However, conflicting findings have been reported. AtARF1/2 exhibits functional redundancy in Arabidopsis, primarily expressed in leaves and floral organs where they promote leaf senescence and floral organ abscission [53]. The heterologous expression of HbARF2 (an ortholog of AtARF2) suppresses pith cell expansion and negatively regulates plant height and stem diameter in tobacco (Nicotiana tabacum L.) [54]. These findings collectively underscore the functional diversity and mechanistic complexity inherent to the ARF gene family. However, the functional characterization of ZoARF7/23 using gain- and/or loss-of-function approaches has been hampered due to the considerable challenges in generating ginger transgenic plants. Therefore, subsequent work will focus on optimizing Agrobacterium infection conditions and selectable markers, as well as refining the ginger regeneration system, to enable the functional validation of ZoARF7 and ZoARF23.
5. Conclusions
This study identified auxin, cytokinin, and salicylic acid as key hormones that regulate ginger rhizome bulking, with IAA levels showing a positive correlation with rhizome bulking. Integrated analysis of transcriptomic profiling and qRT-PCR validation demonstrated that the expression dynamics of auxin response factor genes ZoARF7 and ZoARF23 were aligned with rhizome bulking patterns, suggesting their potential roles as positive regulators of ginger rhizome bulking. However, due to the current technical limitations of the ginger genetic transformation system, the functional validation of ZoARF7 and ZoARF23 could not be conclusively performed. This will become the primary focus of subsequent research efforts. The identification of key hormones and associated genes governing ginger rhizome bulking has not only established a theoretical foundation for elucidating the hormonal regulatory mechanisms underlying rhizome bulking but also provides theoretical support for future molecular breeding strategies in ginger.

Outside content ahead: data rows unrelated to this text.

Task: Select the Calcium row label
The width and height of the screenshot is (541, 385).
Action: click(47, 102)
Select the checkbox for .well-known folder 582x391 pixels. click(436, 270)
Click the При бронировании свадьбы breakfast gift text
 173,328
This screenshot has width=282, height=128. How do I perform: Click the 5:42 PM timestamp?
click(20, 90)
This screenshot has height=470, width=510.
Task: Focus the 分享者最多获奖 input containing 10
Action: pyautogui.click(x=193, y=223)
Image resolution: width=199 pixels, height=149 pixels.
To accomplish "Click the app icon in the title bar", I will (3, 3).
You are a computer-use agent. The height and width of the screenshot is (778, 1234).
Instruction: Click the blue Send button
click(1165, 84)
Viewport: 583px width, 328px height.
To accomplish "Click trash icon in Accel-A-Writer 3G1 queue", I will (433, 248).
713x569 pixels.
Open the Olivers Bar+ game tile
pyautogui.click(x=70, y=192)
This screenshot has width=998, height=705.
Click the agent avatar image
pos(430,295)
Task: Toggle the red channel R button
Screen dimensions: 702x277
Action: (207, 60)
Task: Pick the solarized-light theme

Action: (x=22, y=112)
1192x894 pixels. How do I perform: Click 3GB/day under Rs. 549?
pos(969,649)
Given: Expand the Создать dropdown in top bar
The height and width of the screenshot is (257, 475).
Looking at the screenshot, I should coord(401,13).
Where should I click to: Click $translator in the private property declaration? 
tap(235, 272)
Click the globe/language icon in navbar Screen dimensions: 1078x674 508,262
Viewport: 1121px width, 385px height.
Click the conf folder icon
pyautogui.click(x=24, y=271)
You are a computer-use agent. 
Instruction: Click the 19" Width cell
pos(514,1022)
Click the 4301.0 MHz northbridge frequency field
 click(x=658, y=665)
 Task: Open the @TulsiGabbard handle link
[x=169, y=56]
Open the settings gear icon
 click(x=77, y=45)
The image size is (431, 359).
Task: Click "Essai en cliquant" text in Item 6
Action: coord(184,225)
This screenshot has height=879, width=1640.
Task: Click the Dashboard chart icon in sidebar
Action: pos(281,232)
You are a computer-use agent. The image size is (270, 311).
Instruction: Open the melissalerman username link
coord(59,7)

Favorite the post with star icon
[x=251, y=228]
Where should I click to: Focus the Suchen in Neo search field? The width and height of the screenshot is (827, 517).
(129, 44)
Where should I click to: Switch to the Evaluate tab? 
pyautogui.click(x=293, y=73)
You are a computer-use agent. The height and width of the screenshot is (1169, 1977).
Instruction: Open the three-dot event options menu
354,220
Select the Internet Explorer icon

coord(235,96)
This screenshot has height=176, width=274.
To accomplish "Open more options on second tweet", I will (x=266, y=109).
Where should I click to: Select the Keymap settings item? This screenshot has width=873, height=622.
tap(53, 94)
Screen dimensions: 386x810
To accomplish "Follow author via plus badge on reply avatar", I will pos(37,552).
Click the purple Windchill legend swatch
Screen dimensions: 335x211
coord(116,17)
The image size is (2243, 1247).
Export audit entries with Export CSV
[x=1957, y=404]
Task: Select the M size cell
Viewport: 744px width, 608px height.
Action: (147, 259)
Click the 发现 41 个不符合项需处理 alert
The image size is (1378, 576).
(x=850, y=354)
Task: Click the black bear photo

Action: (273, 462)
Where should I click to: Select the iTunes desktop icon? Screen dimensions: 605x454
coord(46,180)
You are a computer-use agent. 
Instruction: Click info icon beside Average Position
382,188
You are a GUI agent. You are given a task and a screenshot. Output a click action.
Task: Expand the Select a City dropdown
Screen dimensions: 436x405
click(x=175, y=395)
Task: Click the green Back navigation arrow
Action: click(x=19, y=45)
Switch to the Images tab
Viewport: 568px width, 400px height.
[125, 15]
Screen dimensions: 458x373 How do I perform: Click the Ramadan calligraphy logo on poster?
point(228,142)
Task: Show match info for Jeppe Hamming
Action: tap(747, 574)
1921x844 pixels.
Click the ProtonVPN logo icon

K.W.: Writing—original draft, Validation, Methodology, Investigation, Formal analysis, Data curation, Conceptualization. Y.L.: Data curation, Software. S.G.: Methodology, Software. Y.K. and M.L.: Investigation, Methodology, Validation. Z.C.: Resources, Software, Supervision, Validation, Writing—review and editing. K.X.: Funding acquisition, Project administration, Writing—review and editing. All authors have read and agreed to the published version of the manuscript.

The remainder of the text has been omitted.